Accenture was the third-highest ranked consultancy on the Test and Trace spending list, after Deloitte and IBM. In September 2021, the (not the)NHS Test and Trace programme awarded Accenture a £4.8m contract extension to keep its much-criticised COVID-19 Test and Trace system up and running for another year. The contract was to see the outsourcing consultancy and professional services outfit maintain the data platform until 1 August 2022.

Accenture, which has a very dodgy legacy thanks to its involvement in the 2002 Enron mess about defrauding its shareholders, has also been the DWP’s contractor in delivering the IT for Universal Credit – with Atos as principal partner.

It is also an approved supplier on the Health Systems Support Framework, set up so that NHS commissioners can buy in private companies to do the work of setting up the new Integrated Care Systems. Among other tasks, this Framework lists companies authorised to sell NHS commissioners the skills and software required to analyse patients’ confidential GP records and identify those deemed to be at risk of costing the NHS a lot of money.
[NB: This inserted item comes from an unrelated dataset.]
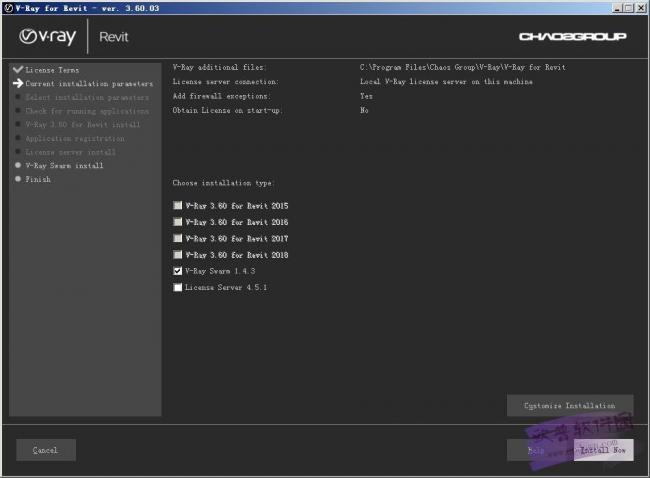Click the installer icon in title bar
Viewport: 650px width, 478px height.
(8, 7)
Samantha Jones, former Chief Exec of Centene Corporations UK subsidiaries, is out

Samantha Jones, former Chief Executive of Centene’s UK subsidiaries, is leaving government after Liz Truss abolished her role of interim permanent secretary and chief operating officer of the new Office of the Prime Minister – a job created by Boris Johnson as he attempted to recover from the partygate scandal.

As Permanent Secretary in No 10 from February 2022, Ms Jones joined Boris Johnson’s new Chief of Staff, Steve Barclay MP, as well as eDirector of Communications, Guto Harri, and Head of the Policy Unit, Andrew Griffith,

After Liz Truss abolised the 10 Downing Street role during her 44 day Premiership, Samantha Jones worked out her notice advising the new health secretary Steve Barclay until the end of 2022.

Ms Jones was also Boris Johnson’s health adviser from March 2021.

Before directing Centene’s UK subsidiaries, Samantha Jones was NHS England adviser on the insurance-based ‘New Care Models’ which are central to the new Integrated Care Systems. In this job, she  played a central role in giving the USA Centene Corporation access to NHS contracts.

Samantha Jones is now in again

On 24th February 2023 the wind came out and blew Samantha Jones into the Department of Health and Social Care as a non-executive director.

Presumably Steve Barclay liked the advice she gave him while working out her notice from the Prime Minister’s Office. (We can hazard a guess as to its general direction.)

He didn’t seem to like the questions Steven Carne asked him last November on behalf of NHS campaigners around the country, though, at the Theads of Survival quilts exhibition in his constituency.

“Too political,” Steve Barclay said.

As Deapartment of Health and Social Care Non-Executive Director, Samantha Jones replaces former Leeds Teaching Hospitals chief executive Sir Julian Hartey, who stood down as a DHSC NED when he became Chief Exec of NHS Providers.

DHSC non-executive directors do not have a direct role in running government departments but are expected to provide “external advice and expertise”. They receive £15,000 a year for three days’ work a month, according to a DHSC job advert posted late last year that said it was seeking to appoint four new non-execs.